We own a 2 story duplex [back at home]. They were interested in a renter who lived upstairs. There is no connection to our part of the house.
The only thing they found on him was a small amount of heroin. They kept the rest of the tenants in handcuffs while they searched the entire property, and supposedly found a “pipe bomb” which turned out to be an empty pipe! So we rush home and our tenant is out of jail before we even make it home.
3. Grandma Bully
This was back in 2003. My sister and I (ages 11 and 10) were sent on a highly anticipated and extremely rare vacation to visit our distant father and grandparents in Florida while our parents moved our household from WI to VT. We were supposed to have six beautiful, uninterrupted weeks with our Daddy. Stoked.
This trip lasted a week. During that week, my grandmother felt it necessary to bully my sister and I for choices ranging from not wearing our hair in braids to our desire to get the fifth Harry Potter book on the release date. She even criticized our desire to talk to our mother EVERY DAY, despite our father being four days late showing up.
Once he did show up, all hell managed to break loose. We could not understand why they needed to be so nasty to us and talk shit about our beloved mother to us, expecting us to join in. We didn’t. The trip ended with him threatening to leave us with CPS unless my mother picked us up THAT DAY. She ended up having to take a bus there to fetch us and we had to bus all the way back to VT.
We didn’t end up speaking to our father again for over five years, and we both consider ourselves estranged from the family now.
It’s all good though; Mama showed up with the fifth Harry Potter book for us to read on the way home!
4. Strip Club Hotel
When I was a child, my parents were fans of spontaneous weekend road trips. Friday after school, my parents packed the coolers, loaded the car and we were off. This was a time before cell phones, and no reservations had been made at any hotel. They had done this with us many times before and had no problem finding a place to stay during our trip.
11pm we arrive at our first stop, we are roughly 2 hours from home. No vacancies at any hotels. My mom asks the lady running the front deak of the 5th hotel we inquired into if there are any motels. THERE IS!! 10 minutes down the road and always have vacancies. My mom recalled a wink… My dad denied any winking. It is to be assumed she thought my dad was looking for a spot to hook up with my mother, my brother and I were waiting in the car.
This motel was connected to a strip club and had “hourly rates available”… I remember my mom screaming at us not to touch the walls or pull down the blankets! We did not stay for our complimentary breakfast. Thankfully, the rest of our mini weekend vacation ran smoothly staying at hotels with pools and clean bed sheets.
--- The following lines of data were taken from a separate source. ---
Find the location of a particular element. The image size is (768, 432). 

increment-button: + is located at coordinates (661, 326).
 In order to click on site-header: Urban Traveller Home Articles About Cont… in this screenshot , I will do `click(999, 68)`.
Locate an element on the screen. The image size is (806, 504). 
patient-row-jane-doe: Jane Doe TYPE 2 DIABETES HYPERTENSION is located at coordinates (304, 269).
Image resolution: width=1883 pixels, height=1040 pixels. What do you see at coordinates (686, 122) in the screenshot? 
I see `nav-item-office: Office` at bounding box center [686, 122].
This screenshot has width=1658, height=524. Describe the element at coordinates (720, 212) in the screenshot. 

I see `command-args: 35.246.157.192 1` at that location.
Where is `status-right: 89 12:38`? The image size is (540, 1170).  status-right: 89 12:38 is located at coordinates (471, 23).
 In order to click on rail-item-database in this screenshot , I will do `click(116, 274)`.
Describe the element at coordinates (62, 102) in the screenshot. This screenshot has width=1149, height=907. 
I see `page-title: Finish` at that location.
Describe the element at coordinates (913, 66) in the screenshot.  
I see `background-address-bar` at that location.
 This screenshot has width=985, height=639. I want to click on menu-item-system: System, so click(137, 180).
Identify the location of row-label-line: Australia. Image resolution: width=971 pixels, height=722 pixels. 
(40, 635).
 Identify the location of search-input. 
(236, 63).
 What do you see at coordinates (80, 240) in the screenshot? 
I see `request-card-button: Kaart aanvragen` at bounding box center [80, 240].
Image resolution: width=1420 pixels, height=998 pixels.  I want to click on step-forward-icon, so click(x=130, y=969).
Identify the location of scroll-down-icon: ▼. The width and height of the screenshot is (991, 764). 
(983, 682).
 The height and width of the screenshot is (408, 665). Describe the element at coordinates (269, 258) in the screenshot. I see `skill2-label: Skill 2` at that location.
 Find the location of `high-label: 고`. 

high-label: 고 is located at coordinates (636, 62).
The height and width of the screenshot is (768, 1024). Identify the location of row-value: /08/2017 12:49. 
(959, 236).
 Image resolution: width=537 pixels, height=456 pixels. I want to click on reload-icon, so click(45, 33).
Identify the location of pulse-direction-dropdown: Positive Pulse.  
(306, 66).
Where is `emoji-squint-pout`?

I enjoy bringing up our motel stay just to watch my mom roll her eyes.
My dad had wanted to take us to the beach a weekend my mom had gone to work, my dad is a cheap man. He pulled up to a gas station, told us to get out and follow him around the gas station to where there was a steep hill that ran into the lake. Across the lake was the beach. My dad wanted my brother and I to swim across the lake to the beach so he wouldn’t have to pay for us to get into the beach and he would meet us there. My brother and I were excellent swimmers and it wasn’t a large lake, but I am petrified of frogs, turtles, fish. It wasn’t an enjoyable swim and I secretly have plotted revenge on my father.